§ **ACTION ITEM**:
Examine the records and identify each line that includes the string "Save". Copy those lines.

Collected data
###
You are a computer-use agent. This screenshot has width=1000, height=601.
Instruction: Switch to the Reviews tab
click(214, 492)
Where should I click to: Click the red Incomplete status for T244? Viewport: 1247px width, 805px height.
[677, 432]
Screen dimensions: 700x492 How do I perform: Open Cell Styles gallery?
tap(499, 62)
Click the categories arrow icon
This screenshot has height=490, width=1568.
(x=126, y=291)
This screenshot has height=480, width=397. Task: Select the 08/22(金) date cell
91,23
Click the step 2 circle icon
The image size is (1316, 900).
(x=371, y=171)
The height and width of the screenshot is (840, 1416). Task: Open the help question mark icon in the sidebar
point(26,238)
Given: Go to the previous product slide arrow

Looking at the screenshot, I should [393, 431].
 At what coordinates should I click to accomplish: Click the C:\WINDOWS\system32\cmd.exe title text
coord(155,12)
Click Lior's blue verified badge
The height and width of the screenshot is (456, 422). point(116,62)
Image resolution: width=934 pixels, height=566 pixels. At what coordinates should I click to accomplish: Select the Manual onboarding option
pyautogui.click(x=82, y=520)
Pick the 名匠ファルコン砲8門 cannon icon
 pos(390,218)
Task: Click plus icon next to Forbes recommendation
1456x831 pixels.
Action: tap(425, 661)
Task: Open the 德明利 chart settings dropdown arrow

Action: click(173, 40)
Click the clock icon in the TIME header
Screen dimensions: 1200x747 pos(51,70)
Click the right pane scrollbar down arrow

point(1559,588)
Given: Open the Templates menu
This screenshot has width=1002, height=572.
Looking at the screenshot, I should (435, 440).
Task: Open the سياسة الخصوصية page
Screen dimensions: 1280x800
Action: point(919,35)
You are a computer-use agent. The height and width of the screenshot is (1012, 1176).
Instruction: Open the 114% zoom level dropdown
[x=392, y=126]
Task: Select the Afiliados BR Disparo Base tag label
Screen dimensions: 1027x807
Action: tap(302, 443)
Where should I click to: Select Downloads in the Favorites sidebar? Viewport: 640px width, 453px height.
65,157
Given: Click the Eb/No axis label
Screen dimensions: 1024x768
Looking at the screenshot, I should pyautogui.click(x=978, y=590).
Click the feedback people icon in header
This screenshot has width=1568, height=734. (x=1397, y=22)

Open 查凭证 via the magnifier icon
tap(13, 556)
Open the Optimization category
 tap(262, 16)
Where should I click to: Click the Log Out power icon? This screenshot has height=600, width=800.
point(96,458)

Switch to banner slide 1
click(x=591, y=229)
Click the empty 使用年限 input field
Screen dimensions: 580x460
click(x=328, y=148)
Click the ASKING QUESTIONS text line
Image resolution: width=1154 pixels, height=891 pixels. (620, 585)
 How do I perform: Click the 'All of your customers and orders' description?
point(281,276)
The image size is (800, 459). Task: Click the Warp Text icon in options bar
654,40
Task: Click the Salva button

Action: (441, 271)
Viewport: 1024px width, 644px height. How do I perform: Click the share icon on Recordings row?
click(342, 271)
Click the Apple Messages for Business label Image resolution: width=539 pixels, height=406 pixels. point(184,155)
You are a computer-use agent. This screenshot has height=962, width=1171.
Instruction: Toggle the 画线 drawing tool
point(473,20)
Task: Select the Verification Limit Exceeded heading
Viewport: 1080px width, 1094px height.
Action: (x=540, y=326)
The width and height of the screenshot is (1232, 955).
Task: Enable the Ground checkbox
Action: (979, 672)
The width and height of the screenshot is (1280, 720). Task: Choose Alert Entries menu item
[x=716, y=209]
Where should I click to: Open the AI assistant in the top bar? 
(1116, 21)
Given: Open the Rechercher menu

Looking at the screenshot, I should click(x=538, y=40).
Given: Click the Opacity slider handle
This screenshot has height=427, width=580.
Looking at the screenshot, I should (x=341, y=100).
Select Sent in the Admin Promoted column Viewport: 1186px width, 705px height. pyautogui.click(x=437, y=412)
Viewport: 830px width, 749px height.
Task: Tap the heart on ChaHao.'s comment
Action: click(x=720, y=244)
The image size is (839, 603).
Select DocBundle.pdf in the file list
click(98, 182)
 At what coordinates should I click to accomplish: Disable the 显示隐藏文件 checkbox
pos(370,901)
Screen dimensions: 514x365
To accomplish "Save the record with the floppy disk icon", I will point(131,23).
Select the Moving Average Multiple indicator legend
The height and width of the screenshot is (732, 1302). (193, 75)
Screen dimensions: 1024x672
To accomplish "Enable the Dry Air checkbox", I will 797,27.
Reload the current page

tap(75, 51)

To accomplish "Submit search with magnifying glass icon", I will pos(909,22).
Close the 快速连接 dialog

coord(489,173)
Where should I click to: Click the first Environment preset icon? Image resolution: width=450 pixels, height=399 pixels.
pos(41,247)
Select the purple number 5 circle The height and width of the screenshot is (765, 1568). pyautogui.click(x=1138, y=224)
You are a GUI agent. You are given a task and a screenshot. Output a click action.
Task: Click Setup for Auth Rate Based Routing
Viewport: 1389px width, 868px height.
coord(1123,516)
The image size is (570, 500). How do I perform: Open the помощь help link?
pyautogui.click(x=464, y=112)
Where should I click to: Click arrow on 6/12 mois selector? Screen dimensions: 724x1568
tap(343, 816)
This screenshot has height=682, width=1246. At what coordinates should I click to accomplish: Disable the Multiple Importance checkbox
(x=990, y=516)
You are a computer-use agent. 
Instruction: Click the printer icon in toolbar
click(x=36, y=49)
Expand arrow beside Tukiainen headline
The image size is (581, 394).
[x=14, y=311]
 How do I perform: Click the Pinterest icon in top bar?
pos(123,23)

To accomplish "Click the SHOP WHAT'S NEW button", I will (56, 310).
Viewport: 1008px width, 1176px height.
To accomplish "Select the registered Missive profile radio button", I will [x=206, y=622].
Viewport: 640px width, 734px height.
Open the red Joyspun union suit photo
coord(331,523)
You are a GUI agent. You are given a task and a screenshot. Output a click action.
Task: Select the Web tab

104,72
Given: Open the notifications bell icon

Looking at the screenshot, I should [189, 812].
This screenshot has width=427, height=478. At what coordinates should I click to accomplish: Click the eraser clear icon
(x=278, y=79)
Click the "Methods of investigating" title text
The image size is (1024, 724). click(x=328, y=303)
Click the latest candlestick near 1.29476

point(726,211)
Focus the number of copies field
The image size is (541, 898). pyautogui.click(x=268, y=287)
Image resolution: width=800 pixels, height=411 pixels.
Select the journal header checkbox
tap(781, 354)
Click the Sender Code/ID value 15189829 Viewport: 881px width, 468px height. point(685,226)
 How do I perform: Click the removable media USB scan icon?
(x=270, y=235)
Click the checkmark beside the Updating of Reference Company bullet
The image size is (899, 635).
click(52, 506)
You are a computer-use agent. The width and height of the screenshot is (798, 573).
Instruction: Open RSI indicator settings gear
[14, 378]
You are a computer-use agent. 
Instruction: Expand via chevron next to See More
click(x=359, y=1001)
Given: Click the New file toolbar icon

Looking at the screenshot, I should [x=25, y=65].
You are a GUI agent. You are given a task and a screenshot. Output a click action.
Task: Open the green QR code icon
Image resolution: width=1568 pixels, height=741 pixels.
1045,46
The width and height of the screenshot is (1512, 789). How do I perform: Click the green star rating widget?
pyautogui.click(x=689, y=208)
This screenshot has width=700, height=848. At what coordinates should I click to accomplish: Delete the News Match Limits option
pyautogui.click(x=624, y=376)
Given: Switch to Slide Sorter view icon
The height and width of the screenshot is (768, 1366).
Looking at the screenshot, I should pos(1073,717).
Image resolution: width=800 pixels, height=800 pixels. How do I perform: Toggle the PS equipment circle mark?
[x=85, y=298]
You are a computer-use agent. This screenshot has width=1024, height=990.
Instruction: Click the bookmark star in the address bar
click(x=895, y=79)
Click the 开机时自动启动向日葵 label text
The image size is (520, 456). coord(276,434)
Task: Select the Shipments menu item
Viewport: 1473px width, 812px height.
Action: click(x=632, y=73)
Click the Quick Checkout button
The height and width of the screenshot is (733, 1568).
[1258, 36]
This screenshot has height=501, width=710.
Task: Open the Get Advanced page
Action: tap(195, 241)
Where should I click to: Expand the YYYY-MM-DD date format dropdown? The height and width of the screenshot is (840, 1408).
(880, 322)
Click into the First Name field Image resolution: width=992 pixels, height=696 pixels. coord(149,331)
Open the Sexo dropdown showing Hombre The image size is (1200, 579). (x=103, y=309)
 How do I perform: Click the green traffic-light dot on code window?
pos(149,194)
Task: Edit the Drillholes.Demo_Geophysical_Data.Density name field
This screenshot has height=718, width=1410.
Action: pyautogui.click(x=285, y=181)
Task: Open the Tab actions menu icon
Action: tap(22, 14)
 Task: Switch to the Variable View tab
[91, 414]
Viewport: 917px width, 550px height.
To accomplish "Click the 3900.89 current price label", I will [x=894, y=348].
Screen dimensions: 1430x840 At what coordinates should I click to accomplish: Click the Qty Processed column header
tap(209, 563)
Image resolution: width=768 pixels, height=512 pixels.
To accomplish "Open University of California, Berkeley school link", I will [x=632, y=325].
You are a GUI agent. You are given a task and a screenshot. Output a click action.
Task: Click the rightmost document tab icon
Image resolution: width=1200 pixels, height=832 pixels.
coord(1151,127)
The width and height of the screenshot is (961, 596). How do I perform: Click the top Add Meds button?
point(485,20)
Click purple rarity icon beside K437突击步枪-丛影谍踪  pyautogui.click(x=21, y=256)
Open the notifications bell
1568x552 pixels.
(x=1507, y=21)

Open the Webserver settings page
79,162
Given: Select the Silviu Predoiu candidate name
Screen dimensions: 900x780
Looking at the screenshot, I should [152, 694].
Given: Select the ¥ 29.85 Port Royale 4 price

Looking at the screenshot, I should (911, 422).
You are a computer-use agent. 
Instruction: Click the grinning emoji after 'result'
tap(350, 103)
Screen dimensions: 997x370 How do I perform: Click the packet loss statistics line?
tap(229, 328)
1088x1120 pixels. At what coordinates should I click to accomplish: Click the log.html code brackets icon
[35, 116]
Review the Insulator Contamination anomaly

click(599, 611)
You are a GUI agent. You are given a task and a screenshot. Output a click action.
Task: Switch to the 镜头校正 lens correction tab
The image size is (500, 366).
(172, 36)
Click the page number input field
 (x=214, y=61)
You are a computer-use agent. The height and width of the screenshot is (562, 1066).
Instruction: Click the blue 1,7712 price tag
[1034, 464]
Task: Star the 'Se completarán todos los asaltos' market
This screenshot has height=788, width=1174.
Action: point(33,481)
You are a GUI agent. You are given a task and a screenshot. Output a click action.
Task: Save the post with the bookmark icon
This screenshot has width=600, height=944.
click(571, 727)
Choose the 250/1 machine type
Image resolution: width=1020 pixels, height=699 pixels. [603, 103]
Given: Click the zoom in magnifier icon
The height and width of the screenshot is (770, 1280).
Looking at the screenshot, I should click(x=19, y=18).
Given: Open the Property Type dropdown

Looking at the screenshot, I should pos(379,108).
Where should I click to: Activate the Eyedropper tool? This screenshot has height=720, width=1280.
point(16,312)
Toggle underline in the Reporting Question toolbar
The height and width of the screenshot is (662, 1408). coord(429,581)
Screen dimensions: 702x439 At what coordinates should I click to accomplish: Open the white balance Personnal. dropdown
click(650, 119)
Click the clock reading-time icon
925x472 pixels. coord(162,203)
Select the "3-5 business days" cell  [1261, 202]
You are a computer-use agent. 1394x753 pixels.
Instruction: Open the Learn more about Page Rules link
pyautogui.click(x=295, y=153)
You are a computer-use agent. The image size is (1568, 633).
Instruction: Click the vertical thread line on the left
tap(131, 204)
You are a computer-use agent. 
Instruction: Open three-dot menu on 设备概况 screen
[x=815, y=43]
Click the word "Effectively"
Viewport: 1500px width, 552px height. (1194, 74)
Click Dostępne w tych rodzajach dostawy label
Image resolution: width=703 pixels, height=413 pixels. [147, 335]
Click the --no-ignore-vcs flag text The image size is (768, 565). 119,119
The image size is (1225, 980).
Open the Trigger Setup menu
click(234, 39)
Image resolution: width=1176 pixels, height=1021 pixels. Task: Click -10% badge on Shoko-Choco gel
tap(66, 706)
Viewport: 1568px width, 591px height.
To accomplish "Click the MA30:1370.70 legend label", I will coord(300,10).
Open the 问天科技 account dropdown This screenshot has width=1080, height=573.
###
§ **RESULT FOR THIS TASK**:
To accomplish "Save the record with the floppy disk icon", I will point(131,23).
Task: Save the post with the bookmark icon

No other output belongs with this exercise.